By Si Anak Rimo - May 15, 2018

Aku bersyukur tahun ini diberi izin untuk merasakan lebaran di kampung orang. Berkali - kali ditanya apa tidak pulang saja, mencoba memancing agar aku mau pulang, namun jauh jauh hari aku sudah bilang akan lebaran disini. Semula hendak Lebaran di Lombok, namun karena persiapan yg tidak matang maka aku tunda dan pindah ke Solo dan Sragen saja. Oh Ayah dan Ibu, selalu saja rela menahan rindunya agar anaknya bisa tumbuh dan belajar.

Tinggal di sebuah desa di kaki bukit tepian sungai bengawan solo yang sulit sekali sinyal dan masyarakat yang full berbahasa jawa.
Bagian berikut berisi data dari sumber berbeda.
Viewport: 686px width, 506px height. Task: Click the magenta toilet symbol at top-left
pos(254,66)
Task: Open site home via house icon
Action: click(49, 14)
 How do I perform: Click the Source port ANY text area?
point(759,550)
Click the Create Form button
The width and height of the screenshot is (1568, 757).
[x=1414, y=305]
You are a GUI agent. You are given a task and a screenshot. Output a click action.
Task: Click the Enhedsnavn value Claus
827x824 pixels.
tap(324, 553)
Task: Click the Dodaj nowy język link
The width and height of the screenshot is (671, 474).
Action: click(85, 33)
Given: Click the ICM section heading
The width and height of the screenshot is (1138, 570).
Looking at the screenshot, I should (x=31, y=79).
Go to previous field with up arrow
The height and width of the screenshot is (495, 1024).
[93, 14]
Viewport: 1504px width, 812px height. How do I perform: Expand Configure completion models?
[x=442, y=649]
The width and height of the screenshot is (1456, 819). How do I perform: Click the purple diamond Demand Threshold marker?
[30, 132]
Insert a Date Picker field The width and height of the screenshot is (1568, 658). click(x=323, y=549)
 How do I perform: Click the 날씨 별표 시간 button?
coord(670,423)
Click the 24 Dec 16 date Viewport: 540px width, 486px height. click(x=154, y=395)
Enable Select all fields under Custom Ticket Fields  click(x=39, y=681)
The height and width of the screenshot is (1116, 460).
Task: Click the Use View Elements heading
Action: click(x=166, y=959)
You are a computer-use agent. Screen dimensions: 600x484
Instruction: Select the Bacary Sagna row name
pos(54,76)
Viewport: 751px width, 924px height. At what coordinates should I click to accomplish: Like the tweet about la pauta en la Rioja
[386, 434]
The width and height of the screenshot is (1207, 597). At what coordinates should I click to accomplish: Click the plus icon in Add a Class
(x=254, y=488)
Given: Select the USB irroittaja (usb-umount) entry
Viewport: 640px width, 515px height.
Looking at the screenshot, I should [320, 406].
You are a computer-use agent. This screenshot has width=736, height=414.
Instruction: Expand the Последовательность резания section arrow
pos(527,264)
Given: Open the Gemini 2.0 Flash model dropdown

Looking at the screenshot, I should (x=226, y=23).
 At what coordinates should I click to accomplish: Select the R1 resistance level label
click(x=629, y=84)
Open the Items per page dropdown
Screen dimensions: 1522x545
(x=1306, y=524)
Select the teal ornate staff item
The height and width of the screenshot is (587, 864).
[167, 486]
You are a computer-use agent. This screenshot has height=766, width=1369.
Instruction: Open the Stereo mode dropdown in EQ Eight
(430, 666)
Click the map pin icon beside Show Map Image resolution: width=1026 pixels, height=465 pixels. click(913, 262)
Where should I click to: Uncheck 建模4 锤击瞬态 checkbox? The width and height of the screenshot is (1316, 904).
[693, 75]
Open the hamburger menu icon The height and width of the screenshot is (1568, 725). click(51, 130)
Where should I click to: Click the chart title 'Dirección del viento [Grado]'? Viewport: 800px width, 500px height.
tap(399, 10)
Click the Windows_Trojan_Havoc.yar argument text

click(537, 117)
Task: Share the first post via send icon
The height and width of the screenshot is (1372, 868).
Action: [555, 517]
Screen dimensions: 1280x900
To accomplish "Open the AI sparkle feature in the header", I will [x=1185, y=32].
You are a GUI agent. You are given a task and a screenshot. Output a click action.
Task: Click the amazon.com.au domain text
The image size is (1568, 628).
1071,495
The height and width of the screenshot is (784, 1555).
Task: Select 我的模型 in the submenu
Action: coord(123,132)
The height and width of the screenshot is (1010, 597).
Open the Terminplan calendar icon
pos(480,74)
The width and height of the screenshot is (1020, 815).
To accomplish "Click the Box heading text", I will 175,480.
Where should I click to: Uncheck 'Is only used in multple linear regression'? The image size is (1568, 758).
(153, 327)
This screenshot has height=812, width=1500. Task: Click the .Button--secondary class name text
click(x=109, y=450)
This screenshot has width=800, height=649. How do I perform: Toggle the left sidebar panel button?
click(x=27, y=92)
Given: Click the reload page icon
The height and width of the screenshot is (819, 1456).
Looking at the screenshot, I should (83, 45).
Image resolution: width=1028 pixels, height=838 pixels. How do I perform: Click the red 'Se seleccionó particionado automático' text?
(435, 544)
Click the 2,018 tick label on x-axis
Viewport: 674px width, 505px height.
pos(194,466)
Sesaat sebelum shalat Ied aku menangis sejenak, mencoba mengingat isi ceramah tahun lalu di kampung halaman, aku rindu Ibu. Disini tak ada lontong, THR, ketupat bahkan daging pun tak aku rasakan, aku bahkan tak mengenal seorang pun di mesjid ibukota itu selain pakde dan bukde. Namun aku begitu menikmati hari - hari selama disana, bersama pakde bukde kita menyusuri satu persatu kabupaten di Jawa Tengah, melihat dan merasakan langsung macetnya arus mudik, melihat budaya, tapi salahnya aku masih saja malu mengambil gambar setiap perjalanan.

Tahun ini aku banyak belajar, betapa sulit meminta maaf kepada orang tua lewat telpon dan sinyal pas-pasan, menyesuaikan makanan, bahkan budaya lebaran yang jauh berbeda dengan Aceh. Tradisi salaman disini dilaksanakan dua hari setelah Lebaran, hari Jumat semua kumpul dirumah Mbah dan barulah kita mulai bersalaman. Jangan tanya berapa kali aku blunder saat perjalanan, banyak sekali namun Aku nikmati saja semuanya.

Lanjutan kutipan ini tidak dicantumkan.